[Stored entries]

Start of Block

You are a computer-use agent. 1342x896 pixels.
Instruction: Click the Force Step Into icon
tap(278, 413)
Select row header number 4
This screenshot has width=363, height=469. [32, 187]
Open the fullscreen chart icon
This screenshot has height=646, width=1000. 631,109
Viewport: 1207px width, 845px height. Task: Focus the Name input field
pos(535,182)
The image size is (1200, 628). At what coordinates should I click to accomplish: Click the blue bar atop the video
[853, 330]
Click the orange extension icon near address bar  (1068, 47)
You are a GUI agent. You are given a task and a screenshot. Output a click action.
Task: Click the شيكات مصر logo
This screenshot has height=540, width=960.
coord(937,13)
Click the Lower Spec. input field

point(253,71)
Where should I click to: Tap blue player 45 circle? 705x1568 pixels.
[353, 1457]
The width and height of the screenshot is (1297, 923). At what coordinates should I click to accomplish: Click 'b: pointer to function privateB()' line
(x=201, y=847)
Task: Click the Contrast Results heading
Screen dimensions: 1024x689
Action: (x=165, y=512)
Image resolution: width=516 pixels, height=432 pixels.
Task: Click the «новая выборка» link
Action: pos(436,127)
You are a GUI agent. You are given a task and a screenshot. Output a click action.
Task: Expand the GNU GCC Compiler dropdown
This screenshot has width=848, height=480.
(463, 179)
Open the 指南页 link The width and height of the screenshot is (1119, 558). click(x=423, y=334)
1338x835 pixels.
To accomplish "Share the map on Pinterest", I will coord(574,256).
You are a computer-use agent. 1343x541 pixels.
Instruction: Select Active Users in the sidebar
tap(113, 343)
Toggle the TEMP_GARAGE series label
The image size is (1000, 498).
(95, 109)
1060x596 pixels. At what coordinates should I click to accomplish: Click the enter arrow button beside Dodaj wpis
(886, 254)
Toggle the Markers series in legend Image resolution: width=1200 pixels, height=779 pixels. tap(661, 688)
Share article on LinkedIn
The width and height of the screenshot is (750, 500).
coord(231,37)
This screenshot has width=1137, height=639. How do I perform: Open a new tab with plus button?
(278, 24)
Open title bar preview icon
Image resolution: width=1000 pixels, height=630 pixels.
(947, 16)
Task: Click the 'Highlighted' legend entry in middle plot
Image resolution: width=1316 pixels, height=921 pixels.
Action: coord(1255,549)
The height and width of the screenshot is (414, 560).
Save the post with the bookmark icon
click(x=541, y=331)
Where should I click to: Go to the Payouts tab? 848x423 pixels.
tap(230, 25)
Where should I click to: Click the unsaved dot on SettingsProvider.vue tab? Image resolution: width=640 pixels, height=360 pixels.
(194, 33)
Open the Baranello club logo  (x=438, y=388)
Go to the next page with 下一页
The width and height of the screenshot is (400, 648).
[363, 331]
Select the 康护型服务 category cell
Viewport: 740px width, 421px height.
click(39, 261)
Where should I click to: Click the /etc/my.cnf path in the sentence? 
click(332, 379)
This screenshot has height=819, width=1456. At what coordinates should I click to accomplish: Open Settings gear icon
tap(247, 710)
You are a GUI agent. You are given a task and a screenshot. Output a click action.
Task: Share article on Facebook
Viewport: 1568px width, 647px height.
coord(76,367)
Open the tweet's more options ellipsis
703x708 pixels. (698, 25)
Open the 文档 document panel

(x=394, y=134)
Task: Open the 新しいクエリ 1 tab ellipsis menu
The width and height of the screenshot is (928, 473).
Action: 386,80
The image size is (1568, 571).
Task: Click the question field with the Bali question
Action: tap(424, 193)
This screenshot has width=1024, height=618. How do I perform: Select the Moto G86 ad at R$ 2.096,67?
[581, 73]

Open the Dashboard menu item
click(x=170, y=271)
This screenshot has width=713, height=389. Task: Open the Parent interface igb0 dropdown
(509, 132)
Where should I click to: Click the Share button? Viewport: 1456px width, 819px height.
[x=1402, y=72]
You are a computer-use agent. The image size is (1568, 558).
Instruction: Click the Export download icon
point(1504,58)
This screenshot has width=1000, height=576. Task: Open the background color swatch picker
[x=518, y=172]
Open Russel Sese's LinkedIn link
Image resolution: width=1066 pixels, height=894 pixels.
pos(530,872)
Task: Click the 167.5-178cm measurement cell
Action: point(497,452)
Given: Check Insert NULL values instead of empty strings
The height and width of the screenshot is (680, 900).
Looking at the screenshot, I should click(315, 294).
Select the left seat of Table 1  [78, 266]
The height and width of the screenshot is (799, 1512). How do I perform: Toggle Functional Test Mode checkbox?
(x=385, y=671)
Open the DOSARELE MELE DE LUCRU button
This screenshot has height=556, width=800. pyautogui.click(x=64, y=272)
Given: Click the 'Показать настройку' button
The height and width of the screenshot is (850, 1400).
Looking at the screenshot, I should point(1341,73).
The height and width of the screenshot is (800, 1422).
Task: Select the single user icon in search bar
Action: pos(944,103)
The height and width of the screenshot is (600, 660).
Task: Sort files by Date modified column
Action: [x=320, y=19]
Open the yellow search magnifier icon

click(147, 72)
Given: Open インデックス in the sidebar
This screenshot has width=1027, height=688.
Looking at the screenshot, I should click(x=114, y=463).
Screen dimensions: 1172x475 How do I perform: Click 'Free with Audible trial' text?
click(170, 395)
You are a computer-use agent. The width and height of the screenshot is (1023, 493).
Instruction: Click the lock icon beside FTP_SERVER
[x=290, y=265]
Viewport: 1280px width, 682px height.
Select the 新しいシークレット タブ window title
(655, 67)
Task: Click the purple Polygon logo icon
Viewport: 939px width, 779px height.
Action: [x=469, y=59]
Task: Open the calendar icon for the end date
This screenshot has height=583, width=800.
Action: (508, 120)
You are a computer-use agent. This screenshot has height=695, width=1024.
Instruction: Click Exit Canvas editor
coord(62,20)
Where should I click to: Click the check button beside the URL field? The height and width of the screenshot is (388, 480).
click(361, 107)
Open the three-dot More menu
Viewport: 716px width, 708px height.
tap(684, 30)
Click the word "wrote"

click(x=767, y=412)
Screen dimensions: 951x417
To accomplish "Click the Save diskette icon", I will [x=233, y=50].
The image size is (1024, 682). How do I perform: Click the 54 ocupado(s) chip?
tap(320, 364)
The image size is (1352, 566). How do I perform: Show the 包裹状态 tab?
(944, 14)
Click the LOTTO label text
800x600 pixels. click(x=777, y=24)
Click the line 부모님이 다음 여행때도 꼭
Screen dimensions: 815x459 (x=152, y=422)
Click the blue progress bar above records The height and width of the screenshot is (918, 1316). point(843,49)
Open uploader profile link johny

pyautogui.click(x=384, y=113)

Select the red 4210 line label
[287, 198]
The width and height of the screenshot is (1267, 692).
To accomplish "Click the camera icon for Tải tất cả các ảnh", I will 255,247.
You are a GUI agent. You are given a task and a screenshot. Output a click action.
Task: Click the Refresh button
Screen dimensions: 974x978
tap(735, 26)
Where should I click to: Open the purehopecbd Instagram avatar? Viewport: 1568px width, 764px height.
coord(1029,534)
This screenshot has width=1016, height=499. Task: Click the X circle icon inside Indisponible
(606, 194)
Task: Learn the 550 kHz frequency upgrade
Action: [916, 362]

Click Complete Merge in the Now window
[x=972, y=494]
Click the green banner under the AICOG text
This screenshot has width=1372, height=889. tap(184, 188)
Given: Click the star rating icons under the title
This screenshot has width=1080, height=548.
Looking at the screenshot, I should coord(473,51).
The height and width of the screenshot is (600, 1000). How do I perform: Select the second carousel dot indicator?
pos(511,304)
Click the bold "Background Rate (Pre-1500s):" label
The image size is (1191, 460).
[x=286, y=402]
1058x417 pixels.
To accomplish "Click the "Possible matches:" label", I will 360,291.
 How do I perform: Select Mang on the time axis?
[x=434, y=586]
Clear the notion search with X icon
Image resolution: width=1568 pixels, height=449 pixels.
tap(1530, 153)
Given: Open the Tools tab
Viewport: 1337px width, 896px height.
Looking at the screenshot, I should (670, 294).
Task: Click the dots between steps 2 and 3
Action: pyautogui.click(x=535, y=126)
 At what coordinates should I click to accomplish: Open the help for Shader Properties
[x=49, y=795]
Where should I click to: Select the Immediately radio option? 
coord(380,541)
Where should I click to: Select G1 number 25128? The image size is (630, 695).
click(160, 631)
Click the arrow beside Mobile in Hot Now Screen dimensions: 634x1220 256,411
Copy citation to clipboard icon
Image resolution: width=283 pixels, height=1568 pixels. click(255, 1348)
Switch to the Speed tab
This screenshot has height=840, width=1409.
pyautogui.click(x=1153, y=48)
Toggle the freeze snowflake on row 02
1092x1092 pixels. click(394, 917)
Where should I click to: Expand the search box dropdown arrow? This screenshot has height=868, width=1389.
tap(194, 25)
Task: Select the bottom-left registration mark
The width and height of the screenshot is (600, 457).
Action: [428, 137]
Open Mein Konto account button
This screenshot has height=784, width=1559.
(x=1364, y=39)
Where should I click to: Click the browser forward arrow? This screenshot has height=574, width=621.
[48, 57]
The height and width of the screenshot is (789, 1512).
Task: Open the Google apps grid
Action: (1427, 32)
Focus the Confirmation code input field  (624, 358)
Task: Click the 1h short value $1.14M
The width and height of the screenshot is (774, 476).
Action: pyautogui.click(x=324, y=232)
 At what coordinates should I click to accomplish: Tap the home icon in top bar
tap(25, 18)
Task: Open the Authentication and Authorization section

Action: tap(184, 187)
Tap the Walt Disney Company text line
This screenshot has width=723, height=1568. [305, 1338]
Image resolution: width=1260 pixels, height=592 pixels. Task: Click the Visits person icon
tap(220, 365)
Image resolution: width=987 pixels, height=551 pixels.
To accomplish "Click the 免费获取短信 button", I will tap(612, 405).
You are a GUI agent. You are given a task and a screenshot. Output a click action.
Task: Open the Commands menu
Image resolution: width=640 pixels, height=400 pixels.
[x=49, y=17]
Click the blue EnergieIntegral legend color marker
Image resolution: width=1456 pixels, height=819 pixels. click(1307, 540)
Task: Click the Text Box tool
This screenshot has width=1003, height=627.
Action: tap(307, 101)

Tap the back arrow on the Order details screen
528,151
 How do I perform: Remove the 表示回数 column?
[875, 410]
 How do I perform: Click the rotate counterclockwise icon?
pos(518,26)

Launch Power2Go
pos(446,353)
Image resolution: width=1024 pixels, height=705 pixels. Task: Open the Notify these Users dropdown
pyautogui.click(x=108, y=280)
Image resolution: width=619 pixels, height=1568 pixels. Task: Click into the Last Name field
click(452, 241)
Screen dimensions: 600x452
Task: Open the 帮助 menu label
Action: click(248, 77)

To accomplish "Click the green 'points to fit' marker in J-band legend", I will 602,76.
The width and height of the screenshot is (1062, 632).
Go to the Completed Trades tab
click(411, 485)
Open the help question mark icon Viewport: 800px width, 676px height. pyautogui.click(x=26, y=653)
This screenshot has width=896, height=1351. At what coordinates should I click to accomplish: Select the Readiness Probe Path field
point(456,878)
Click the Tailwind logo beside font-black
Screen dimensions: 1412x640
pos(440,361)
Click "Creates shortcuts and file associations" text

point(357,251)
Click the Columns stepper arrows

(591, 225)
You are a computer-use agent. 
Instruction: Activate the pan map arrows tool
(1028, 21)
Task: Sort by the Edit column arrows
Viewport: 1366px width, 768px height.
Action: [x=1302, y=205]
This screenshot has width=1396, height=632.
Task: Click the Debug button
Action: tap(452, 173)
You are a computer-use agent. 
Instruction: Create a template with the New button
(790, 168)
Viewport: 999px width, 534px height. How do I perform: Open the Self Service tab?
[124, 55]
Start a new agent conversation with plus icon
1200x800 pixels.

End of Block

**Activity:** Every line from the one with "Task: Sort by the Edit column arrows" to the end of the records above should be returned exactly, and no other lines.

**Reply to the exercise:**
Task: Sort by the Edit column arrows
Viewport: 1366px width, 768px height.
Action: [x=1302, y=205]
This screenshot has width=1396, height=632.
Task: Click the Debug button
Action: tap(452, 173)
You are a computer-use agent. 
Instruction: Create a template with the New button
(790, 168)
Viewport: 999px width, 534px height. How do I perform: Open the Self Service tab?
[124, 55]
Start a new agent conversation with plus icon
1200x800 pixels.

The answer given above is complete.